---- RECORD EXTRACTS

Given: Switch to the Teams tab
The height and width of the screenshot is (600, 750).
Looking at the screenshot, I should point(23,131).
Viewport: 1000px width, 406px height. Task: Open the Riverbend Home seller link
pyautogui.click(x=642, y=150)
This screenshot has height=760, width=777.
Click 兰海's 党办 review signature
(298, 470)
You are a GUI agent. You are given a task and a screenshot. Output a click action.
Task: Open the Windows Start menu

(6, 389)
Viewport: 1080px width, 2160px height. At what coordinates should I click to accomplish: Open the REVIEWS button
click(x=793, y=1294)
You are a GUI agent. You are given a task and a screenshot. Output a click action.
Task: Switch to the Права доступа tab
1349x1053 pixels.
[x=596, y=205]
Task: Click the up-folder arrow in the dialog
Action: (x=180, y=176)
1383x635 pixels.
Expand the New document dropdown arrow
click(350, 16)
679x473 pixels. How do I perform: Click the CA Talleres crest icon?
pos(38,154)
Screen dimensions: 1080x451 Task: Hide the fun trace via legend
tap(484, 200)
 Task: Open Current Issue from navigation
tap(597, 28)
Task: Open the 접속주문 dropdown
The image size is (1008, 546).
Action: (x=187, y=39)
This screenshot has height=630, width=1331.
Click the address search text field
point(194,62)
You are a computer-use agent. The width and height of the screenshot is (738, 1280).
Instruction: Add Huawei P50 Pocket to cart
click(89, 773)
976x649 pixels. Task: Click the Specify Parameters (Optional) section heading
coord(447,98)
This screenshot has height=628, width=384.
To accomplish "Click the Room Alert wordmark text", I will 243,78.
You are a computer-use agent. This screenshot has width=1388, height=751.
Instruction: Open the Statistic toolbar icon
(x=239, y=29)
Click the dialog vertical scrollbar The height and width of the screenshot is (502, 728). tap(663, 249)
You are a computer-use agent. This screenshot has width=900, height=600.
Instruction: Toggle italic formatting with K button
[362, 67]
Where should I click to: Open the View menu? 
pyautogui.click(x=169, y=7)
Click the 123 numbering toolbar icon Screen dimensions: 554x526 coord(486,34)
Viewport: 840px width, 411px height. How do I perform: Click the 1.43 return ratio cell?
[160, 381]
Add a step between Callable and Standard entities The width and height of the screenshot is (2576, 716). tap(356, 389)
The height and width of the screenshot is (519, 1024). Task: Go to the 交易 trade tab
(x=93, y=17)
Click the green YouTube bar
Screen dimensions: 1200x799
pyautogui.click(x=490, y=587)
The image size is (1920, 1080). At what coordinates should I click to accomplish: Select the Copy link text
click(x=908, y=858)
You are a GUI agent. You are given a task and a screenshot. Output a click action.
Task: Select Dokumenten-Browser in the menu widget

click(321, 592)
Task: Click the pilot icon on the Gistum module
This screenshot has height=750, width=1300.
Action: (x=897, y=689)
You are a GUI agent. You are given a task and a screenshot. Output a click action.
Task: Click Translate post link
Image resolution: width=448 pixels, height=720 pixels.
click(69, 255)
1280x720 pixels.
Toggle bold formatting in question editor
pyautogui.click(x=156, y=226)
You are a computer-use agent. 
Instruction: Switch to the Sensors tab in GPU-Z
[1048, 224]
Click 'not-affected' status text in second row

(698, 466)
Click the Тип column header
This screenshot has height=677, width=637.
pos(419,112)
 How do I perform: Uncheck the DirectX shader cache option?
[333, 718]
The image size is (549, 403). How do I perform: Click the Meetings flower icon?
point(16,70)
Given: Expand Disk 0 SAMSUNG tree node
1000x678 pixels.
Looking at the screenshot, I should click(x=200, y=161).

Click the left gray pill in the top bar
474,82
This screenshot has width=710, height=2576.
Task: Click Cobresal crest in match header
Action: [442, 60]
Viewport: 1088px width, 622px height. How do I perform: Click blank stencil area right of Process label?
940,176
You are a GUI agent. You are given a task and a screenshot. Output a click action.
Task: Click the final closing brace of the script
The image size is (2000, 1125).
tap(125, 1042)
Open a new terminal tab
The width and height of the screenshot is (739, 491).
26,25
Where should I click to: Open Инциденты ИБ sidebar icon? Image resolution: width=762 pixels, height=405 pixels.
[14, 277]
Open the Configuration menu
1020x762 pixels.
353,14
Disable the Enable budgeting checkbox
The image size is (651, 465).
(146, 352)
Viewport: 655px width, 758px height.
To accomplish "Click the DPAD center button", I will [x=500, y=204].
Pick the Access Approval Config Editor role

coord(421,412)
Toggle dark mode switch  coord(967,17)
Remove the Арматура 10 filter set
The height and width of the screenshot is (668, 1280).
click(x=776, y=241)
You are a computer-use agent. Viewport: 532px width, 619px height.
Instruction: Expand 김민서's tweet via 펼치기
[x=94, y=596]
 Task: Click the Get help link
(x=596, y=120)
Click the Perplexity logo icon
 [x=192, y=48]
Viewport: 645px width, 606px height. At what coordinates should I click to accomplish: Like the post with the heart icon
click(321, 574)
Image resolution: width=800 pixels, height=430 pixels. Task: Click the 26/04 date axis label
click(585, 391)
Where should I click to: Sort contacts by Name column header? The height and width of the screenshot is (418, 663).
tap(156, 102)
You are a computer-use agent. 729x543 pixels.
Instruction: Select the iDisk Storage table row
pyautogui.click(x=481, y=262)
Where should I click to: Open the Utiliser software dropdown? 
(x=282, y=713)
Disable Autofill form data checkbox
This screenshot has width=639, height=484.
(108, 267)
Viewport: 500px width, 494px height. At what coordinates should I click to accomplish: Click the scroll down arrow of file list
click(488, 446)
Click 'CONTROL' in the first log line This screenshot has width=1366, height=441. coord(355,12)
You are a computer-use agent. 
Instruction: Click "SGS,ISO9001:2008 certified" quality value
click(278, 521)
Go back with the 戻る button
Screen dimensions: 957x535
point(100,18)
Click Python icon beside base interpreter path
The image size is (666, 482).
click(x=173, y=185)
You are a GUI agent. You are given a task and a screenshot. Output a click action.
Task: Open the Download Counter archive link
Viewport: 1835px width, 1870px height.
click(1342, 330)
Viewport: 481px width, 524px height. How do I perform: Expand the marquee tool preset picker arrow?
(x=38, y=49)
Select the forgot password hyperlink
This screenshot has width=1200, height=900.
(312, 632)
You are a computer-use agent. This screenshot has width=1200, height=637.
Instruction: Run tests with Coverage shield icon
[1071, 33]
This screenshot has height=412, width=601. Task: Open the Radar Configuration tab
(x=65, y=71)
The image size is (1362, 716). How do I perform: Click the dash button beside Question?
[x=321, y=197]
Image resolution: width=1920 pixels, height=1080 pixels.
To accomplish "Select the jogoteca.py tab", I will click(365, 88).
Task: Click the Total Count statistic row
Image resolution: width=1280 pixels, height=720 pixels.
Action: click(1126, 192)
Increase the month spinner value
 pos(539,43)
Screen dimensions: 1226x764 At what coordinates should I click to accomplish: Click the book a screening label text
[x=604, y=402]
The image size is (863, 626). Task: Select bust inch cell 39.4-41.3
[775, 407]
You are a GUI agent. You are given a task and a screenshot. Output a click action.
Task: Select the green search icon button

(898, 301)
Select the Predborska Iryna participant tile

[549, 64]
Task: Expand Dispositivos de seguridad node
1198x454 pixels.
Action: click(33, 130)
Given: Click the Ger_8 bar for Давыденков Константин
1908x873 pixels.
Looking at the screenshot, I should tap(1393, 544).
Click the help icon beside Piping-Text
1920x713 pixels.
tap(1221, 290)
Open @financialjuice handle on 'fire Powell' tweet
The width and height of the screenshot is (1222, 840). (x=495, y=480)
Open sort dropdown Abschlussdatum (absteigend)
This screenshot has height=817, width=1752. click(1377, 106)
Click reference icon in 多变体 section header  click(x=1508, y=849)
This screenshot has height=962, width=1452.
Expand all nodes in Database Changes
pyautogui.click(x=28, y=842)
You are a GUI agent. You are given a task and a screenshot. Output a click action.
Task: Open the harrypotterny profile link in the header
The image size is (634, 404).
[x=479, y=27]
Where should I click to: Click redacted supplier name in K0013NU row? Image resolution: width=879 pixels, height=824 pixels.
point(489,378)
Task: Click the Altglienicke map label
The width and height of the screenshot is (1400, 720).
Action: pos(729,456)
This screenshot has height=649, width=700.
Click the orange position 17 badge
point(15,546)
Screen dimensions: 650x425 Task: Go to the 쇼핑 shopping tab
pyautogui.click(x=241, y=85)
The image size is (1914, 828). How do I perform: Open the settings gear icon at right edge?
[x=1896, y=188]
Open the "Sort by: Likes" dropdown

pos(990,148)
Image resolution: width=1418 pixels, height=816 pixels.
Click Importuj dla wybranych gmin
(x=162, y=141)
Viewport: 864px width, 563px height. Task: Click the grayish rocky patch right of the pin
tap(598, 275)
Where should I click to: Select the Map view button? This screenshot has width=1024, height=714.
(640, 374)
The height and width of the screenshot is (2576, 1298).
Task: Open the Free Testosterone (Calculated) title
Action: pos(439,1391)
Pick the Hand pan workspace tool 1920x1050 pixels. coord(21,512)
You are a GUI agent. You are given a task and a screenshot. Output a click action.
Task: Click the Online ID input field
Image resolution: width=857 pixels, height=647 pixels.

--------

# ASSIGNMENT
Scan the entries above for the string "Disable" and copy each line that contains it.

# TASK ANSWER
Disable the Enable budgeting checkbox
Disable Autofill form data checkbox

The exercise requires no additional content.